_Task item_. Look below for the line with "Viewport: 1568px width, 447px height.", then repeat it and all lines after it, exactly, minus any pictures.

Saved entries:
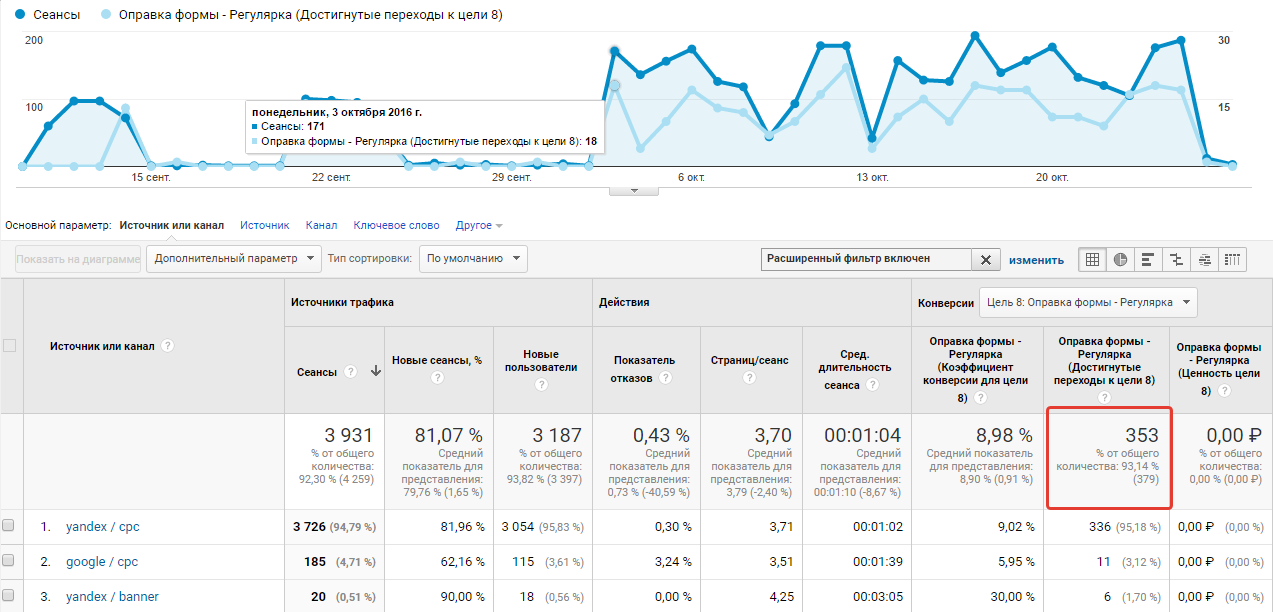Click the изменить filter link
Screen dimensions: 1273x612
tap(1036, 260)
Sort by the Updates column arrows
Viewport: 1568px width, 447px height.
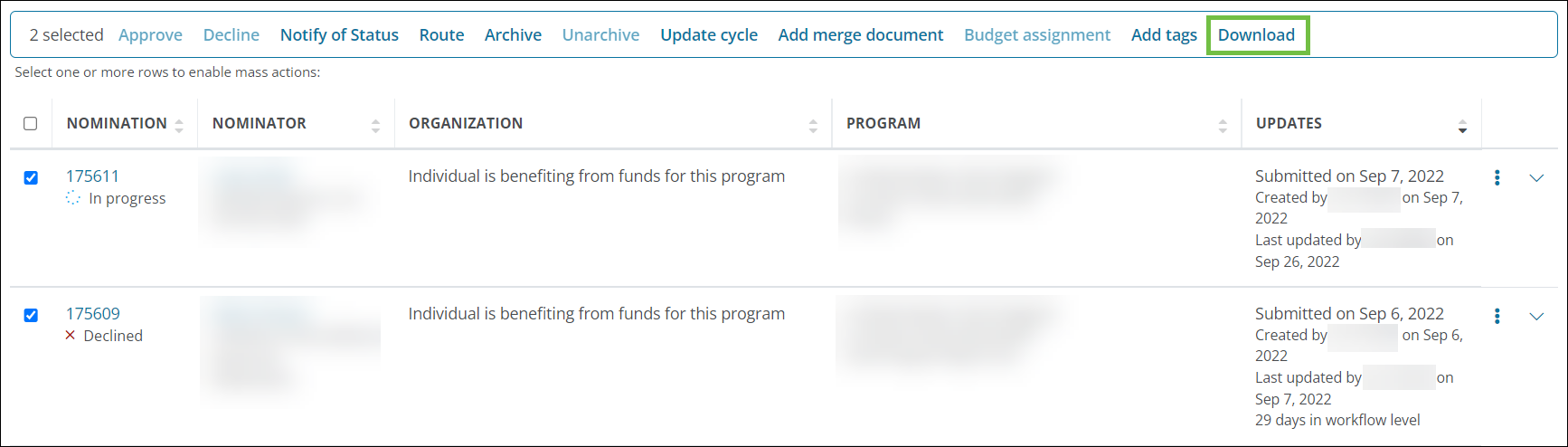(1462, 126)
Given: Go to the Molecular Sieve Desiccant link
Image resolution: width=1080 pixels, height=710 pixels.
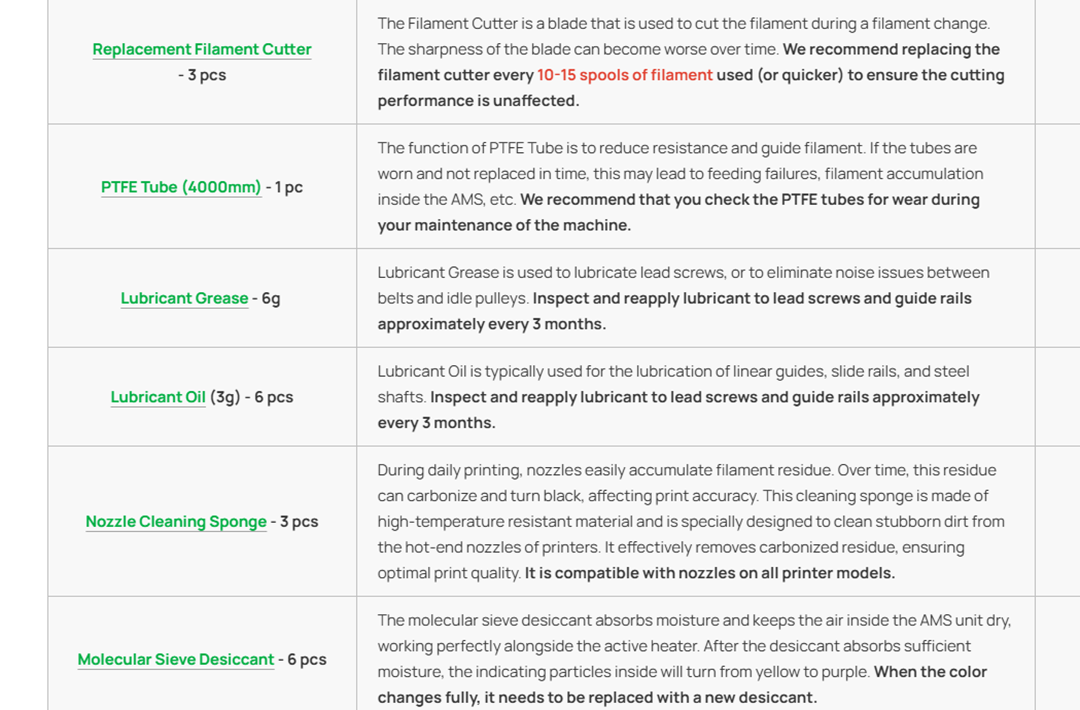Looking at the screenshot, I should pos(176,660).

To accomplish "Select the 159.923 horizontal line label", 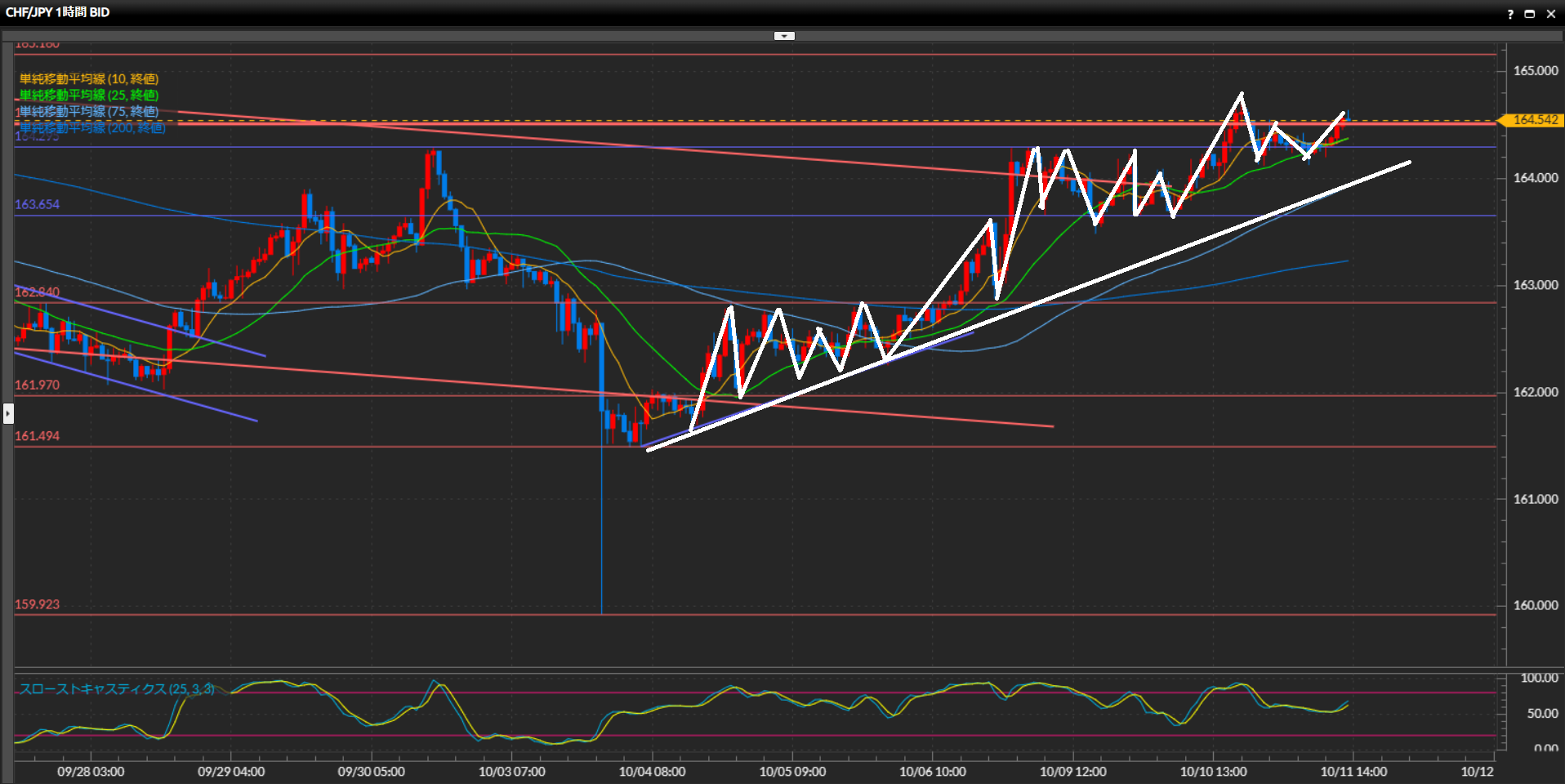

_Written answer_.
Viewport: 1568px width, 447px height.
(1462, 126)
Given: Go to the Molecular Sieve Desiccant link
Image resolution: width=1080 pixels, height=710 pixels.
Looking at the screenshot, I should pos(176,660).

To accomplish "Select the 159.923 horizontal line label", 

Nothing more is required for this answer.